Figure 4 - Effet de la perte cumulative des dystrophines sur le FSIQ

Wingeier et al. (2011) confirment les altérations cognitives associées à la perte de la Dp140, ce qui sera confirmé par Rasic et al. (2014) dans une étude similaire mais plus précise sur le rôle de la région 5’ UTR de la Dp140 (Dp140utr). Cette séquence est intéressante car très longue (elle s’étend des exons 45 à 50), mais il est très difficile de savoir si elle va où non impacter l’expression de la Dp140. Une façon de faire est donc de comparer le FSIQ des patients qui ont perdu cette région régulatrice par rapport à ceux présentant des mutations au sein de la séquence codante pour la Dp140 (Dp140pc). Là où Taylor et al. (2010) ne trouvent qu’une faible participation de la perte de la région 5’ UTR de la Dp140, Rasic et al. (2014) vont trouver un FSIQ significativement plus faible lorsque la mutation se trouve au sein de la séquence codante pour la Dp140 (FSIQ : Dp140utr : 93,86 vs Dp140pc : 78,33), ainsi que Chamova et al. (2013) (FSIQ : Dp140utr : 90,31 vs Dp140pc : 78,88).

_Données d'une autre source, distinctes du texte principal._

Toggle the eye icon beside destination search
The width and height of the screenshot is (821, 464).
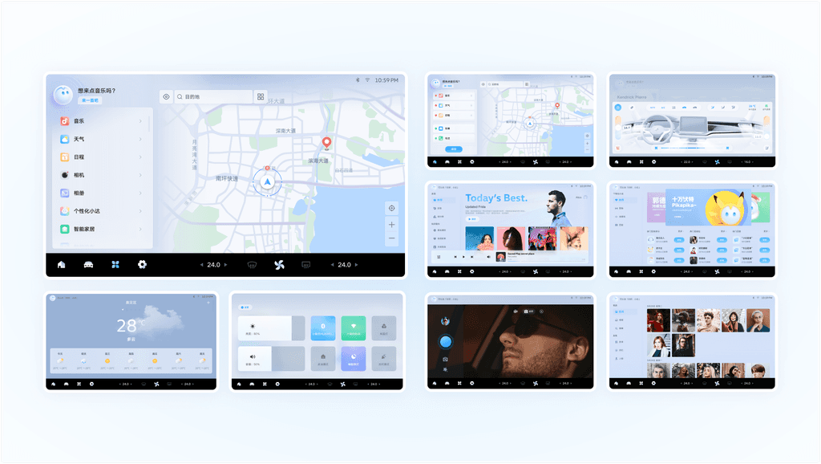(x=166, y=96)
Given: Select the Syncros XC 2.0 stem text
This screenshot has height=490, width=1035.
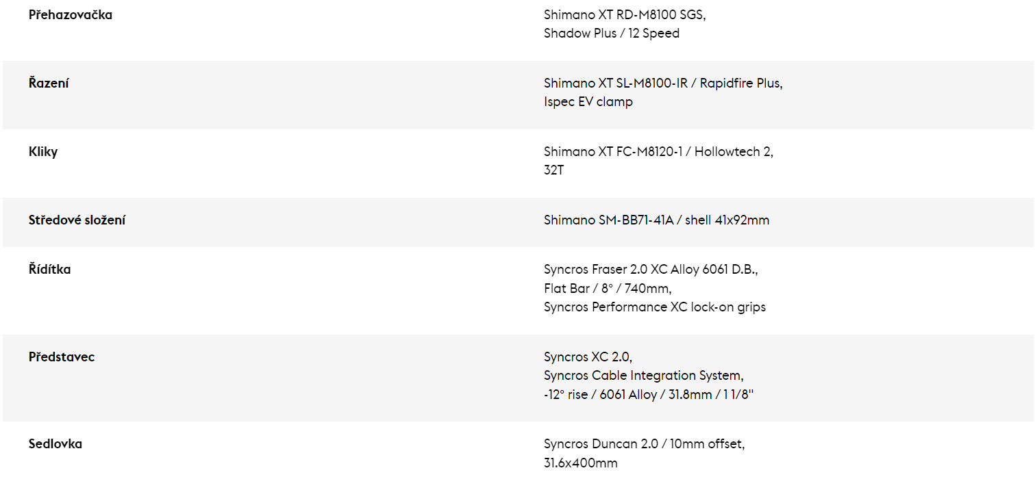Looking at the screenshot, I should click(588, 357).
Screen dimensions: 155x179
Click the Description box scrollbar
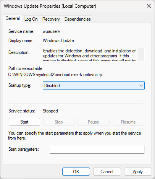(141, 55)
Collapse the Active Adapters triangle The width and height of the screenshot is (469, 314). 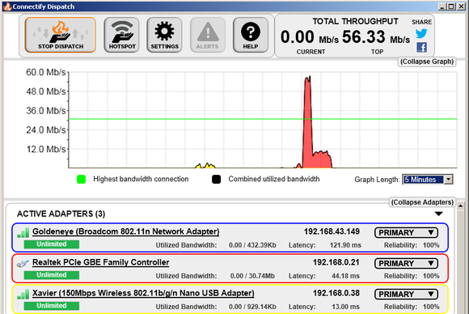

Banihani et al., 2015 ont réalisé une étude très détaillée du FSIQ en fonction des mutations des patients DMD.

Représentation de la valeur du FSIQ (en ordonnée) par rapport aux dystrophines affectées (en abscisse). La perte étant cumulative, le premier groupe est déficient uniquement en Dp427, le troisième en Dp427, Dp260 et Dp140 et ainsi de suite. Les auteurs ont également regardé l’impact de la perte du 5’ UTR (une séquence régulatrice) de la Dp140 (Dp140utr, second groupe). Cercle : valeur individuelle par patient, ligne verticale : ± 1 déviation standard à la moyenne, boite : intervalle de confiance à 95%, barre horizontale : médiane (Taylor et al., 2010).

Figure 5 - FSIQ en fonction des dystrophines affectées.

Cette figure est très intéressante car elle montre la variabilité du FSIQ chez les patients DMD (groupe de droite) ainsi que chez les sous-groupes de patients ayant une Dp427 et/ou 260 mutées. En revanche, la perte de Dp140 et/ou Dp71 impacte clairement le FSIQ.